Maîtriser les cadres et instruments existants pour renforcer la redevabilité
Les discussions ont en outre mis en lumière l’importance stratégique de la maîtrise des cadres juridiques, politiques et institutionnels aux niveaux international, régional et national. Parmi eux : les agendas Femmes, Paix et Sécurité (FPS) et Jeunesse, Paix et Sécurité (JPS) et leurs Plans d’Action Nationaux, le Protocole de Maputo, la Charte africaine des droits de l’homme et des peuples, la Convention sur l’élimination de toutes les formes de discrimination à l’égard des femmes (CEDEF), le Pacte international des droits civiques et politiques (PIDC) et le pacte international des droits économiques et socio-culturels (PIDESC).
L’appropriation de ces instruments est apparue comme un préalable essentiel pour mieux les opérationnaliser dans les actions quotidiennes et renforcer les dynamiques de redevabilité des États et des institutions.

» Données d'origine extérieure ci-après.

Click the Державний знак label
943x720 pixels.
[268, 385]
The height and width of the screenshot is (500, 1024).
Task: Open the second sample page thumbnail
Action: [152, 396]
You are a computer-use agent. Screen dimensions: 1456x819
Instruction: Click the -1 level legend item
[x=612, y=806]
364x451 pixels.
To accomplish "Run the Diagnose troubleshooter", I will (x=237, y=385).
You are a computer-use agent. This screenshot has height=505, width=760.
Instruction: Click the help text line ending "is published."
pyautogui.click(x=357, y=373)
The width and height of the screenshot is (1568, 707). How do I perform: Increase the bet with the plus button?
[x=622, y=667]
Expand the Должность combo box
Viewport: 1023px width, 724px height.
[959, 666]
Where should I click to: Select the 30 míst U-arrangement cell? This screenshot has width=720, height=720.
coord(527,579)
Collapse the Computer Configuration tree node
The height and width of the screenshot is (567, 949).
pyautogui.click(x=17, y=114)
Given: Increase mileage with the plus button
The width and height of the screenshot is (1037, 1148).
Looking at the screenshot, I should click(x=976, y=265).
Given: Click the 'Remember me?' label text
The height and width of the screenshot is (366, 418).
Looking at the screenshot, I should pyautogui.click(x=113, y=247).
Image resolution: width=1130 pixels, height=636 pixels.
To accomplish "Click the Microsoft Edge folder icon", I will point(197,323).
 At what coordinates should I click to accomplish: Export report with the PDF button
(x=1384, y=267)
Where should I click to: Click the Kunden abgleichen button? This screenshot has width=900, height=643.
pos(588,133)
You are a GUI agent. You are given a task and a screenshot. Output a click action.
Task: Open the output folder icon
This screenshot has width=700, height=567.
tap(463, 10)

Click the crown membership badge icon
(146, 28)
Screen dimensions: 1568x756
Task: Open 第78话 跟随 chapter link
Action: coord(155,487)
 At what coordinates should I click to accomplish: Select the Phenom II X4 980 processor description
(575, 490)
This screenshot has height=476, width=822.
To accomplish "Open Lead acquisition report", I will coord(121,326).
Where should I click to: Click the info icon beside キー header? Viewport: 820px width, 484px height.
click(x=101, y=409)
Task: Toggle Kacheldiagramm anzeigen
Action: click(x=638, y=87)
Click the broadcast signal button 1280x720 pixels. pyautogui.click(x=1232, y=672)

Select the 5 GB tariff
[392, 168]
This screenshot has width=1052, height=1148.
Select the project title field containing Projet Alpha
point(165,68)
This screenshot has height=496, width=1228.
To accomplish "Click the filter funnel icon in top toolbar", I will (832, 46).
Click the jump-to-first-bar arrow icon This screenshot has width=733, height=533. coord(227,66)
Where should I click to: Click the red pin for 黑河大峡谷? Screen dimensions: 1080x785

Se remettre en question pour des messages et actions cohérents et durables
Au-delà de l’acquisition de connaissances, ces ateliers ont constitué un temps fort de remise en question collective. Les échanges ont permis d’interroger nos responsabilités en tant que féministes et activistes, de reconnaître l’existence de privilèges parfois difficiles à déconstruire, même au sein de mouvements engagés pour l’égalité et la justice sociale. Cette prise de conscience est apparue comme une condition indispensable pour bâtir des mouvements plus inclusifs, cohérents et véritablement transformateurs.
Il est donc important pour tout un chacun de questionner ses pratiques, de désapprendre les héritages coloniaux pour imaginer ensemble des luttes ancrées dans les réalités de nos communautés, fondées sur la solidarité et la justice sociale.
De l’analyse à l’action structurée et pérenne de justice sociale
Les travaux participatifs ont également permis de nommer et de reconnaître les violences multiples et systémiques subies majoritairement par les filles et les femmes, tout en identifiant des pistes concrètes de résistance et de transformation.
Ces ateliers ont enfin suscité des engagements individuels et collectifs forts, traduisant une volonté partagée de passer de l’analyse à l’action, dans une dynamique autocritique, réflexive et solidaire, résolument tournée vers la transformation des rapports de pouvoir.